> **TASK DIRECTIONS**: Exactly as written, return every line of the data below apart from the pictures.
*** Opening RECORDS PROVIDED ***
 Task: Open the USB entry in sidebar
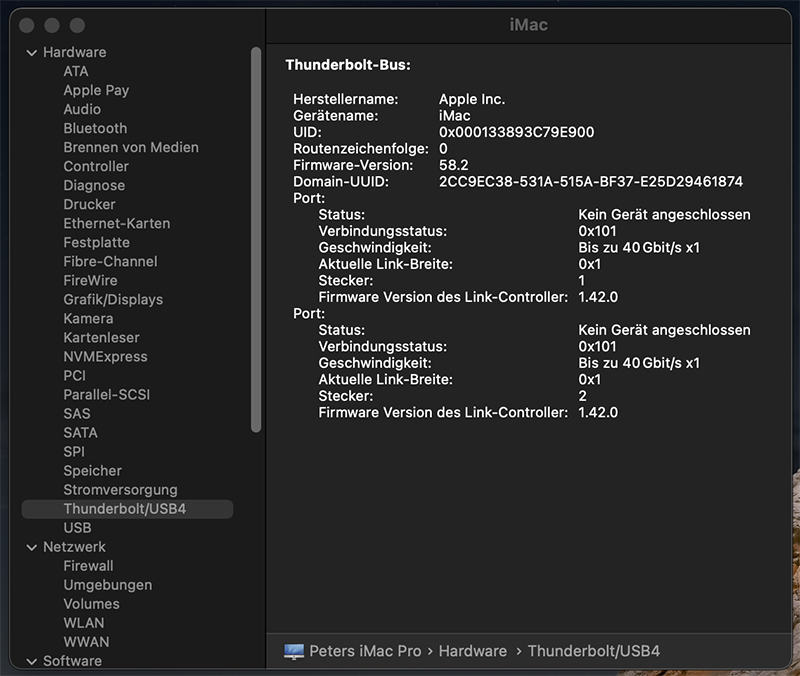pyautogui.click(x=77, y=528)
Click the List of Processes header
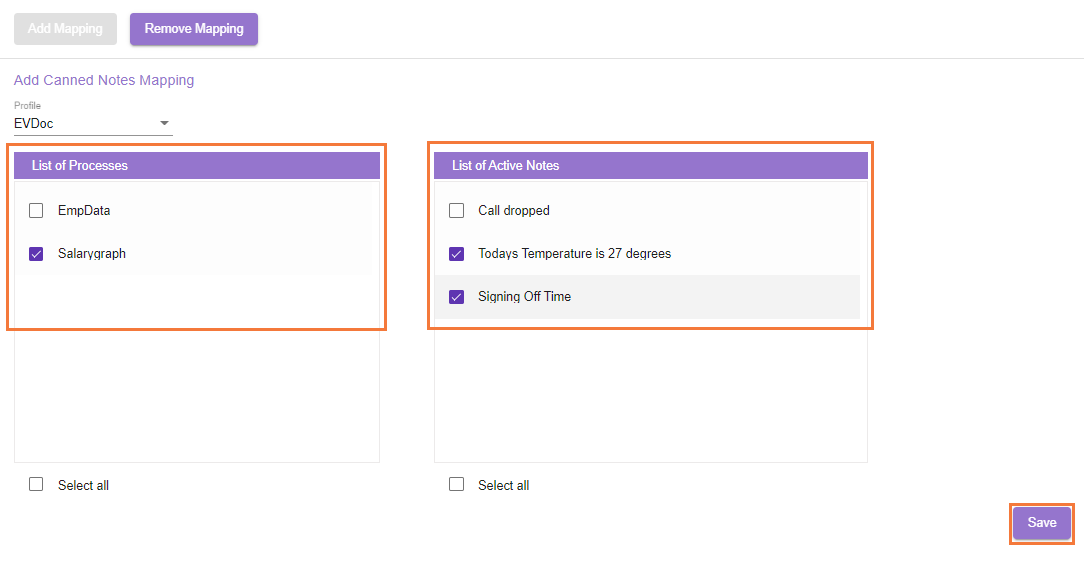1084x562 pixels. click(x=80, y=166)
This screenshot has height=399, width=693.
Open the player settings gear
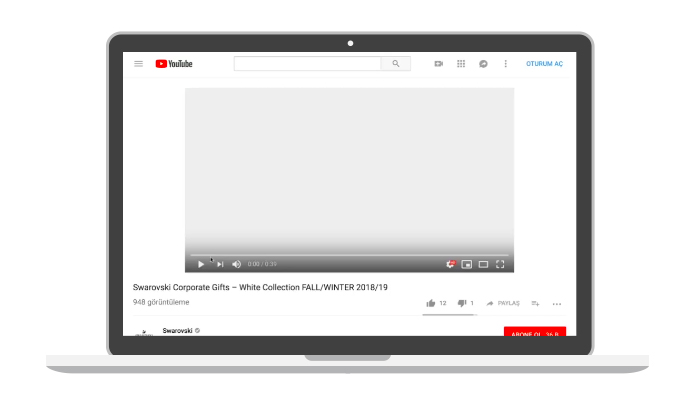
*** Closing RECORDS PROVIDED ***
> **WRITTEN SOLUTION**:
 Task: Open the USB entry in sidebar
pyautogui.click(x=77, y=528)
Click the List of Processes header
1084x562 pixels. click(x=80, y=166)
This screenshot has height=399, width=693.
Open the player settings gear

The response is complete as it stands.